J'essaie de comprendre. Quand c'est une catastrophe causée par un tremblement de terre, un tsunami ou un ouragan, il n'y a rien à comprendre. C'est un «act of God». Ça nous dépasse. Cette fois, Dieu n'y est pour rien. Cela aurait pu ne pas arriver. C'était à notre hauteur. À hauteur d'hommes. Quelqu'un quelque part aurait pu faire quelque chose et ce drame aurait été évité. Comme les milliards de drames, chaque jour, qui ne se produisent pas, grâce à toutes ces voitures qui ne roulent pas trop vite, à tous ces avions dont les ailes sont bien dégivrées, à tous ces trains qui sont bien arrêtés, à tous ces produits dangereux bien surveillés, à tous ces humains qui font attention aux autres.

Devant mon écran, je rage comme la société de chemin de fer fantôme, même pas fichue d'avoir un peu d'humanité. Une personne normale fait son marché, elle pousse par inadvertance, avec son chariot, la personne devant elle. La fautive s'excuse, s'informe si l'autre est correcte, demande si elle peut faire quelque chose, se sent mal un petit peu.

Le train de la MMA a détruit un centre-ville et tué des dizaines de personnes, et l'entreprise n'est même pas la première à s'inquiéter. À vouloir réparer. Aucun réflexe d'entraide. Seulement le seul réflexe qu'elle connaisse: penser à elle. Sauver la business d'abord. Le réflexe des lâches: l'égoïsme. Ce qu'il y a de dramatique pour MMA, c'est que cet événement fait mal à l'entreprise, ce n'est pas le mal des gens qui ont perdu leurs proches et leurs maisons. La fausse sympathie du milieu de semaine est aussi révoltante que l'indifférence du week-end.

Il n'y a pas de peine plus douloureuse, plus lente à guérir, que celle qui s'accompagne de rage. La plaie de Lac-Mégantic sera vive longtemps. Heureusement que le gouvernement du Québec fait ce qu'il faut faire.

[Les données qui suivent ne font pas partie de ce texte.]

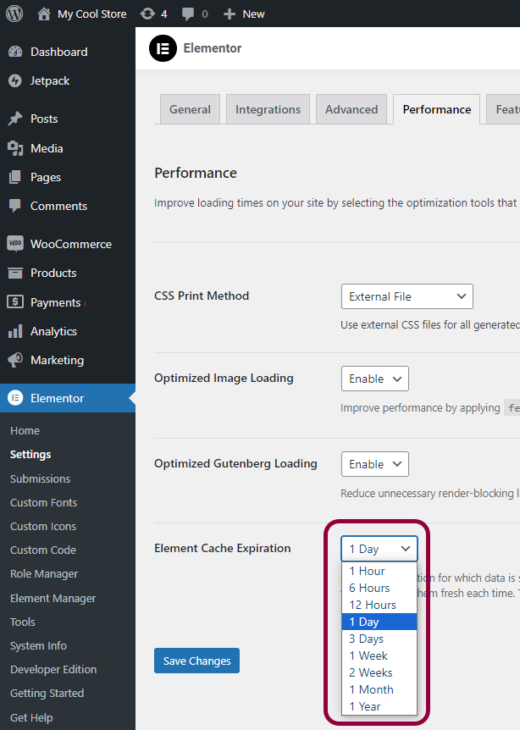The height and width of the screenshot is (730, 520).
Task: Click the Save Changes button
Action: pos(197,661)
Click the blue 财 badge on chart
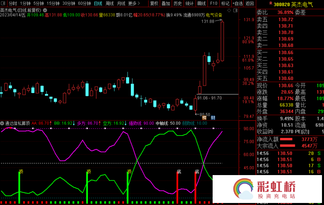Viewport: 324px width, 205px height. point(213,118)
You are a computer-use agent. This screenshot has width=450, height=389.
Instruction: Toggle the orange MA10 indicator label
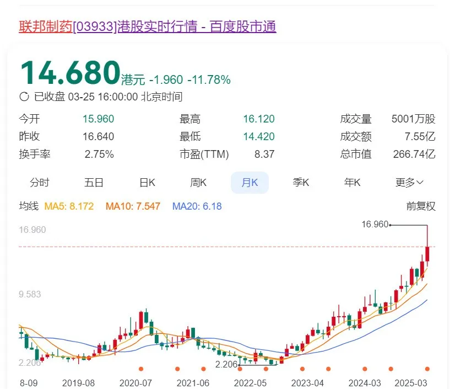click(x=133, y=206)
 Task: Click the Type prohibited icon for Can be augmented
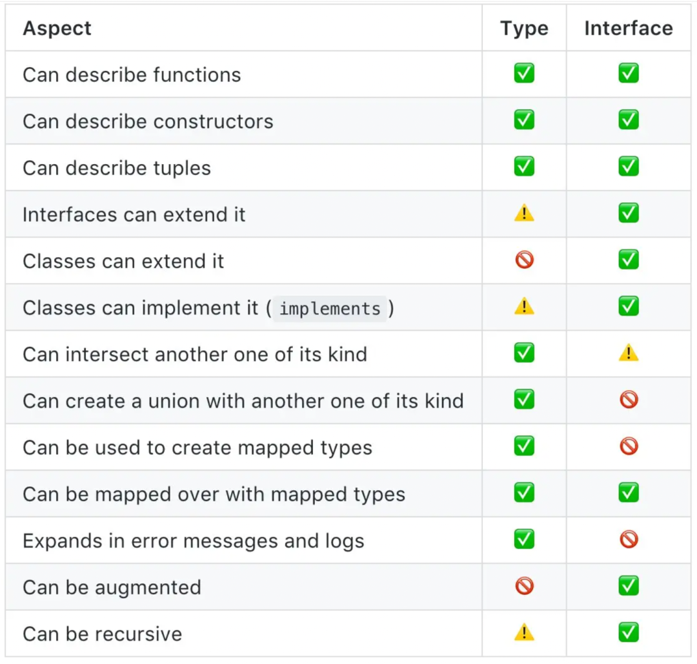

On ne peut pas en dire autant du gouvernement canadien. Grouille-toi, Canada! Ta valeur de foi trempée est censée protéger nos foyers. En démocratie, chaque citoyen est aussi important que la reine. L'aurais-tu oublié? On ne peut pas laisser des wagons-bombes comme ça, sur une voie ferrée, sans surveillance, sans protection. Pas besoin d'être ministre pour savoir ça.

C'était un vendredi soir qui finissait comme tous les vendredis soir de beau temps: doucement. Si doucement que samedi était arrivé sans qu'on s'en rende compte. Partout, il y avait plein de gens sur les terrasses. À la terrasse du Musi-Café de Lac-Mégantic, aussi. Il y avait aussi des gens dans le bar. Ils buvaient, parlaient, riaient. Un chapelet de petits moments plaisants. Des habitudes, qui font que tout autour d'eux semblait exister depuis toujours et pour toujours. Mais des wagons se sont mis à exploser. Et le toujours s'est arrêté, à jamais.

Mourir en pleine vie, en plein petit bonheur, c'est la traîtrise du destin.

Être en vie est une chance, notre seule chance. À la fin de la journée, nous sommes tous des survivants. Nous l'oublions trop souvent. Pourquoi faut-il des trains de la mort pour nous le rappeler?

Aujourd'hui, nous retournerons sûrement, ma blonde et moi, petit-déjeuner dans le parc Outremont. En sachant que ce bonheur ne tient qu'à un fil. Le fil invisible qui nous unit tous, les uns aux autres. Qui nous unit tous à la vie.

Mes plus sincères condoléances aux familles éprouvées. Des pensées toutes spéciales aux parents de Geneviève Breton, Réal et Ginette, et à ses frères Jonathan et Sébastien. J'ai croisé votre Geneviève à quelques reprises, le temps de quelques auditions et d'un gala de Star Académie. De très courts moments, mais assez longs pour remarquer toute la lumière qui l'habitait. C'est cette lumière qui vous aidera, qui nous aidera, à sortir de la longue nuit du 6 juillet. L'amour de la vie.